At the Oct. 1 Roosevelt City Council meeting, reporter Doris Knutson from Baudette's weekly Northern Light Region was sworn at by the city clerk and said she felt threatened by a council member who towered over her and yelled.
Knutson had questioned the council about the legality of a meeting they held in September without any prior notice. Minnesota law requires cities to notify the public three days prior to meetings and make attempts to notify any requesting parties. Knutson said she'd requested to be notified.
City Clerk Alyce Siats said she lost her temper and said "'I'm so g**damn sick and tired of this bulls***'" before leaving the meeting less than five minutes after it began. Knutson said City Council member Arlyn Stewart then moved toward her and seemingly towered over her as he berated her. He adjourned the meeting immediately.
Knutson said she and the publishers of her paper filed a report with the Roseau County Sheriff's Office after the meeting.
Sheriff Steve Gust said the investigation is nearly finished, but said charges against Siats or Stewart are still possible.
Knutson said she's been covering Roosevelt, a town of about 150 people near Lake of the Woods, for the last year because she heard rumors of dysfunction within the city government. She said council members disregard open meeting laws, are short-tempered and have screamed at citizens during meetings.
Knutson said the city was unable to produce financial records for the last eight years.

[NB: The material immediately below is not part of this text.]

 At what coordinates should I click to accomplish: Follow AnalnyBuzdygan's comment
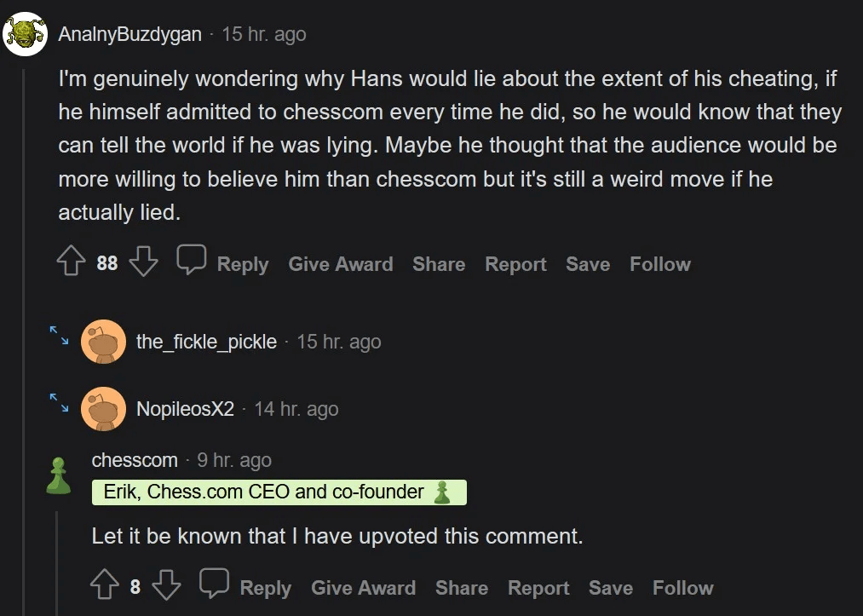(659, 264)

The Grand Forks Herald sent the city a Freedom of Information Act request for access to financial records, Oct. 1 meeting minutes and all emails regarding Knutson from the last six months. The request was sent to the city clerk email Oct. 8.

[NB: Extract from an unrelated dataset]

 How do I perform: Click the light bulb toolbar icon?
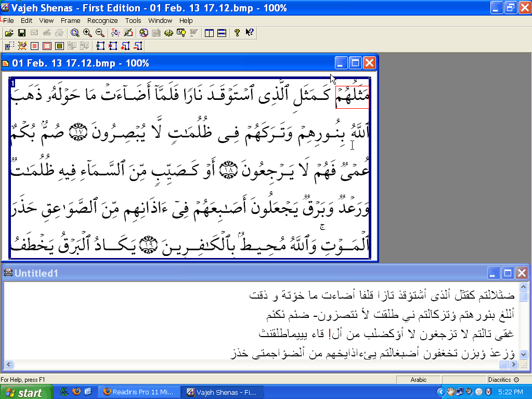coord(181,33)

Siats called the Herald that afternoon and said she resigned.
She said she put in notice to be finished by the end of October three months ago, but would leave the post early. She said the job has been advertised, but she is unsure who will fill the role in her absence. She said open records requests would likely be handled by Stewart.
Roosevelt has been operating without a mayor for more than a year, and Northern Lights Region publisher Julie Bergman said her brother had stepped down from the position because of concerns related to council conduct. Siats said Stewart has been unofficially acting as mayor.
The Herald has left a half-dozen voicemails for Stewart related to the council and inquiring about the open records request. The request asked for a response within two business days but has yet to receive a reply more than a week later.
The League of Minnesota Cities said Friday they would also attempt to contact Roosevelt and remind officials about the Herald's FOIA request.